There's no clouding of the issues in this 1983 report from the Center for Science in the Public Interest. The authors take a clear stance from start to finish: most marketers of alcohol are underhanded, deceitful, and act with ill intent. While there is sound evidence in the form of reports from the Federal Trade Commission, examples of print and television advertisements, and facts and figures from various studies, the report is a bit overkill. Published in 1983, over two decades ago, the information is somewhat stale and the reader is never sure if the stated problems are still problems today. The book does, however, raise a relevant point in any day and age -- advertising entices the public. People should, at the very least, be aware of that. This report serves as a good reminder to not buy in to everything you read and see.
The forward was written by Nicholas Johnson, a former Federal Communications Commissioner. Johnson doesn't pull any punches in his introduction of the topic. He sets the tone for the entire report by stating his opinion unequivocally: he proposes a ban on all advertising of alcohol in the U.S. The reader can expect the rest of the report to be colored with this proposition in mind.
The book goes on to discuss alcohol as the number one drug problem in America. It cites numerous studies from several advocacy groups to back its claims. The authors argue that alcohol industry advertising and marketing is mostly to blame for the epidemic. They say children, problem drinkers, and women are targeted by industry ads and are hypnotized, lured into regular drinking habits and pushed to drink more.
The research is thorough and the points are well thought. The report builds its arguments conclusively. The problem arises when facts and figures are augmented with statements of opinion and slanted adjectives. Throughout the report, the authors include copies of alcohol advertisements to punctuate their stance. Some of these ads are captioned with descriptions from the authors. For example, one ad description reads, "Dignity is thrown out the door by the makers of "Wild Irish Rose" in this sexually suggestive ad." The ad in question is a photo of young ladies in shorts and tank tops holding bottles of wine. The phrase "dignity being thrown out the door" seems a bit dramatic and exaggerated, considering the tame content of the ad.

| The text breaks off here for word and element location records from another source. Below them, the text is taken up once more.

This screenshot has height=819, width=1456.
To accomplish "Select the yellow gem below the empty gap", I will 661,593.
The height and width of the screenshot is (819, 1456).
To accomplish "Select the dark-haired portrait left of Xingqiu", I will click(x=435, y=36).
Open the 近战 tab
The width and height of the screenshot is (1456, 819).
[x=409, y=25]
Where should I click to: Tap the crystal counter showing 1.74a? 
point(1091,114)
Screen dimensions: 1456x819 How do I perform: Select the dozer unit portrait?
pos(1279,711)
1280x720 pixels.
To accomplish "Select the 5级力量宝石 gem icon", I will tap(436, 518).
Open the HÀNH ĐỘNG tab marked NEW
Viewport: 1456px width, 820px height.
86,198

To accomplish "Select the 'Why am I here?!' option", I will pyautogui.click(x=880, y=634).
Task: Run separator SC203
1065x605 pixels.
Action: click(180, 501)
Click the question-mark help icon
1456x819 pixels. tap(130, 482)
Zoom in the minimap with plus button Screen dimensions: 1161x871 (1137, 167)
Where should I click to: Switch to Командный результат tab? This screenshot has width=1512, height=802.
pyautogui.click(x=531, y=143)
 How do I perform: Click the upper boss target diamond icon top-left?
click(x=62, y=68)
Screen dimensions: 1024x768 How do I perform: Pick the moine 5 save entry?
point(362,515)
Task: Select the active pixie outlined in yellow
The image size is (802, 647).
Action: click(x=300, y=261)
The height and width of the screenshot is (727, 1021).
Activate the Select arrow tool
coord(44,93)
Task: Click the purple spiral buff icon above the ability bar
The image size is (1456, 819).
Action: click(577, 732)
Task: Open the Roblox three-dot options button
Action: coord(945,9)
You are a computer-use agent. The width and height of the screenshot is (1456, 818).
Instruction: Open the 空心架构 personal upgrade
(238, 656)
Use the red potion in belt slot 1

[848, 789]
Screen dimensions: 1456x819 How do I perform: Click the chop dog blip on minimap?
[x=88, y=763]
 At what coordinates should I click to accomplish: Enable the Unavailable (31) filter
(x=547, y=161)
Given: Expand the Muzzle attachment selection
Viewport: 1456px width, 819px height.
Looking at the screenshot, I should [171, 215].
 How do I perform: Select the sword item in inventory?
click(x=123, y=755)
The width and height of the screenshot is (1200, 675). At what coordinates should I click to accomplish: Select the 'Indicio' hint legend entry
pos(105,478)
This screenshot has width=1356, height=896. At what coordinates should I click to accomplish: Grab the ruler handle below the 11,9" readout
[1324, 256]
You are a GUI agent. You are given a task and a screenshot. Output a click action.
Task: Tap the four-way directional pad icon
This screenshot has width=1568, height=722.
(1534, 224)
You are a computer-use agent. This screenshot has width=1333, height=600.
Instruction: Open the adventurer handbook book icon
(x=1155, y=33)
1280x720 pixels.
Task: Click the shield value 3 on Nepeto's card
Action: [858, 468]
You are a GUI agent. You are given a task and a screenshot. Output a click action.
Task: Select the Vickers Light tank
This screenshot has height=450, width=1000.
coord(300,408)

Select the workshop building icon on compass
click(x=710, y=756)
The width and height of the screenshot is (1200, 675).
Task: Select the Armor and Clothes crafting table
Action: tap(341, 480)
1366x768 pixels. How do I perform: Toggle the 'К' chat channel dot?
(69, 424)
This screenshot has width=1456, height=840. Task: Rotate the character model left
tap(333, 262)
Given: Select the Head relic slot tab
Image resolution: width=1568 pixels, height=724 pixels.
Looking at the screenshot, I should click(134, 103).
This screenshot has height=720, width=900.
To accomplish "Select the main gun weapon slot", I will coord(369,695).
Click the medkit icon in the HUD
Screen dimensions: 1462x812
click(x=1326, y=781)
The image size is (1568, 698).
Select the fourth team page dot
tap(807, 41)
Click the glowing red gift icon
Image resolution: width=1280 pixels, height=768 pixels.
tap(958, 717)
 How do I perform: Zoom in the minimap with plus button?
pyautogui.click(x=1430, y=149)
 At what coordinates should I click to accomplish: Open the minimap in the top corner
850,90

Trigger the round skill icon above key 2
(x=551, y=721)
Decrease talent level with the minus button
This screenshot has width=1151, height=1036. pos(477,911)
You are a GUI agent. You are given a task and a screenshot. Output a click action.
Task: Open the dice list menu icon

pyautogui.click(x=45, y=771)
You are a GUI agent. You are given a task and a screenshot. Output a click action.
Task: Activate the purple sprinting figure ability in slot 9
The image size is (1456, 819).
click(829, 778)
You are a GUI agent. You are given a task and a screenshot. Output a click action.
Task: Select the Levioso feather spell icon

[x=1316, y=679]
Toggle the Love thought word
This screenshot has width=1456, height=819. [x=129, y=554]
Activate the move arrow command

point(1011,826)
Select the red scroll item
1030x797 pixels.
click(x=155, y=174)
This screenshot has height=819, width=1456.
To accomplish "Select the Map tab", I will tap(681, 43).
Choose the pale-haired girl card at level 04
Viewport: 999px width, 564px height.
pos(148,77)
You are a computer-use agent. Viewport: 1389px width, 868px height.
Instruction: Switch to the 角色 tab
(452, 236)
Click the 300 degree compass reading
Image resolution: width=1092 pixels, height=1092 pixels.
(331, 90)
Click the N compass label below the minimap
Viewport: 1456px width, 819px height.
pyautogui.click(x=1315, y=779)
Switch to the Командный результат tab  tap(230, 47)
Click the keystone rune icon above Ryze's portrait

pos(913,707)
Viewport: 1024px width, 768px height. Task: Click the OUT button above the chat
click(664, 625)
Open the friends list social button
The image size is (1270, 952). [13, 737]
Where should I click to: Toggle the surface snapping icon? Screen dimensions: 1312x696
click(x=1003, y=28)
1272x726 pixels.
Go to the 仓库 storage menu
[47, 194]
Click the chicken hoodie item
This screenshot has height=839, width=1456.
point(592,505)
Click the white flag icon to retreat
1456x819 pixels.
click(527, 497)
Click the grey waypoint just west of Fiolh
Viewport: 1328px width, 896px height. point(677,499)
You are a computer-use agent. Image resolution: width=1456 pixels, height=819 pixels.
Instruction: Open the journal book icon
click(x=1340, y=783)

The report is, overall, filled with interesting facts and insights, but it's a dry read (no pun intended.) Written as a report, it has the same matter-of-fact posturings as a report, with a few harsh criticisms thrown in here and there. If you have interest in the subject and can brave it, you'll most likely find thought-provoking arguments. It does allow the reader to give more thought to the questions; Are alcohol marketers trying to get more people to drink, and are they trying to get drinkers to drink more? The report calls for a ban on alcohol advertising as part of a comprehensive, coordinated attack on our society's alcohol problem. I'm not so sure it's that simple, but akin to the tobacco wars, it's a point not to be discounted.